Conscient du fait qu’il faille éviter ces deux écueils, Benoit XVI, à la suite de Jean-Paul II et du Concile, semble naviguer entre deux eaux, sans vouloir choisir un cap précis. Le Concile crée officiellement les laboratoires liturgiques au paragraphe 40 alinéas 2 : « Pour que l’adaptation se fasse avec la circonspection nécessaire, faculté sera donné par le Siège apostolique à l’autorité ecclésiastique territoriale de permettre et de diriger, le cas échéant, les expériences préalables nécessaires dans certaines assemblées appropriées à ces essais et pendant un temps limité. »
C’est pour le moins surprenant ! Les fidèles sont-ils des cobayes de laboratoire que l’on peut utiliser pour des expériences liturgiques ? Certes, on n’avait pas attendu l’aval du Concile pour commencer les expériences liturgiques, mais jusqu’alors les autorités romaines, tout en encourageant le Mouvement Liturgique, bon en soi, veillaient à en réfréner les abus. Ainsi, Pie XII reconnaissait que « l’Eglise est un organisme vivant » et que par conséquent, « la Liturgie sacrée croît, se développe, évolue, et s’accommode aux formes que requièrent les nécessités et les circonstances au cours des temps. » Mais il avait soin aussi de « réprouver l’audace tout à fait téméraire de ceux qui, de propos délibérés, introduisent de nouvelles coutumes liturgiques ou font revivre des rites périmés, en désaccord avec les lois et rubriques maintenant en vigueur. »
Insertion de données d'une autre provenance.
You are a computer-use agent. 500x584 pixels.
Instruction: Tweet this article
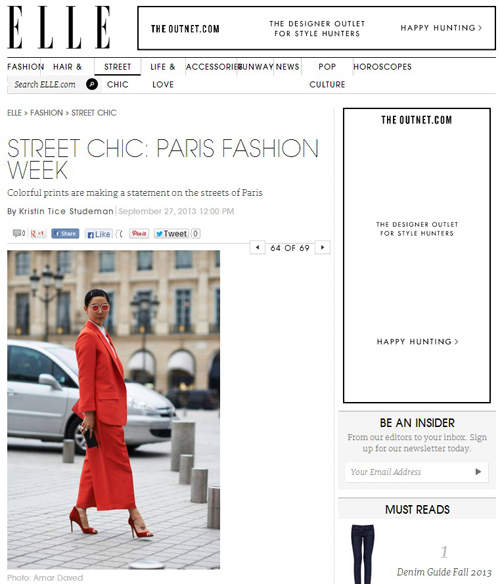(x=171, y=234)
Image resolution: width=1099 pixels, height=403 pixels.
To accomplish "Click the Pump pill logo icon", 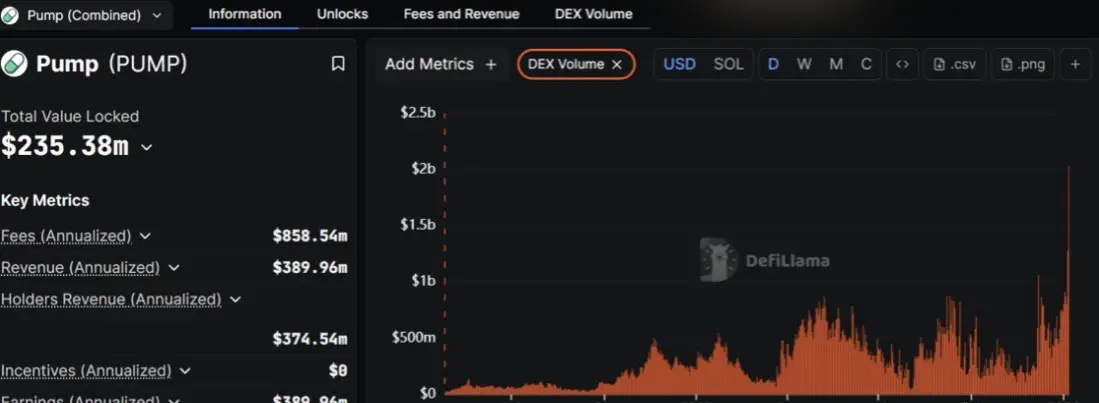I will [14, 64].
On pourra objecter que la situation n’est plus la même, puisque les rubriques et lois actuelles laissent justement une plus grande liberté dans le domaine liturgique. Ainsi il n’y aurait plus « d’audace téméraire » à faire ce qui est désormais licite. Posons alors la question : le problème liturgique actuel ne serait-il pas précisément lié à cette liberté d’initiative accordée par le Saint Siège ? Attention, nous ne disons pas qu’il faille y voir la cause du désastre liturgique ; mais nous ne pouvons nous empêcher de penser qu’il existe bien un lien.
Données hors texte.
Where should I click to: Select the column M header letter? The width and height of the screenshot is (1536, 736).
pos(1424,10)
Ainsi, sous prétexte d’inculturation, le Pape abandonne sa prérogative en matière liturgique au profit des autorités locales – la plupart du temps, les Conférences épiscopales. Certes, le Pape peut déléguer, nous ne remettons pas cela en question, mais les résultats sont bien malheureux.
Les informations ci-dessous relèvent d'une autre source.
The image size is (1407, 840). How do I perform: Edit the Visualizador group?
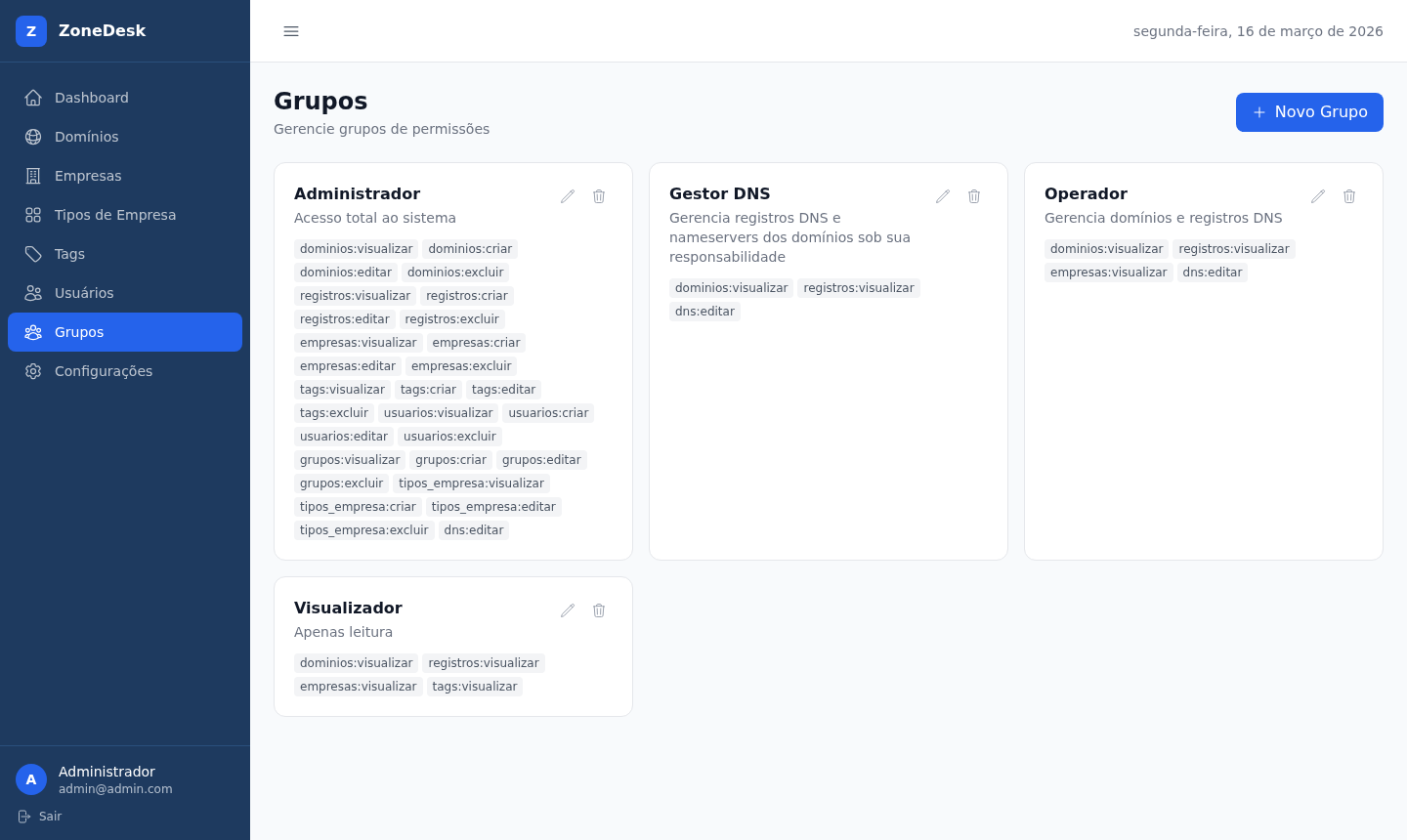tap(568, 610)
Je terminerai ce sujet par un exemple. Le Mandatum – lavement des pieds – du Jeudi Saint est un rite cher aux fidèles car il exprime de façon très sensible et humaine l’Amour du Christ pour les hommes. Le célébrant, qui représente le Christ, lave les pieds de douze hommes, qui représentent les Apôtres. Le Pape Jean Paul II avait pris soin de rappeler que l’on doit prendre uniquement des hommes pour cette cérémonie, puisque les Apôtres étaient des hommes. Cela avait engendré une polémique dans l’archidiocèse d’Atlanta lorsque Monseigneur Donoghue, alors en charge, avait voulue appliquer les directives romaines. En signe de protestation, une association de féministes avait organisé une cérémonie pastiche en face de la cathédrale à l’occasion de laquelle douze représentantes de la gente féminine eurent les pieds lavés.
L’année suivante, nous changions d’Archevêque, et le nouvel arrivant semblait plus sensible aux problèmes d’inculturation. La question du choix exclusif d’hommes pour le lavement des pieds avait été soulevée lors d’une réunion des prêtres du diocèse. L’Archevêque répondit alors qu’il ne voulait d’aucune façon manquer de respect au Saint Père, mais qu’il était nécessaire de tenir compte des particularités et de la culture locales. Aussi décida t’il que pour la messe du Jeudi Saint à la cathédrale, il serait choisit 6 hommes et 6 femmes. N’est-ce pas tronquer la réalité signifiée par le rite du lavement des pieds, en étroite connexion avec l’institution du Sacerdoce, au profit d’une inculturation qui en l’occurrence ne se justifiait absolument pas ? Certes, il ne s’agit que d’un exemple, mais cet exemple me semble parfaitement illustrer l’incohérence liturgique de la pratique actuelle. Il y a encore beaucoup à faire en ce domaine. Puisse Dieu nous donner sa grâce afin que nous puissions humblement et vaillamment poursuivre l’œuvre de restauration.
A suivre...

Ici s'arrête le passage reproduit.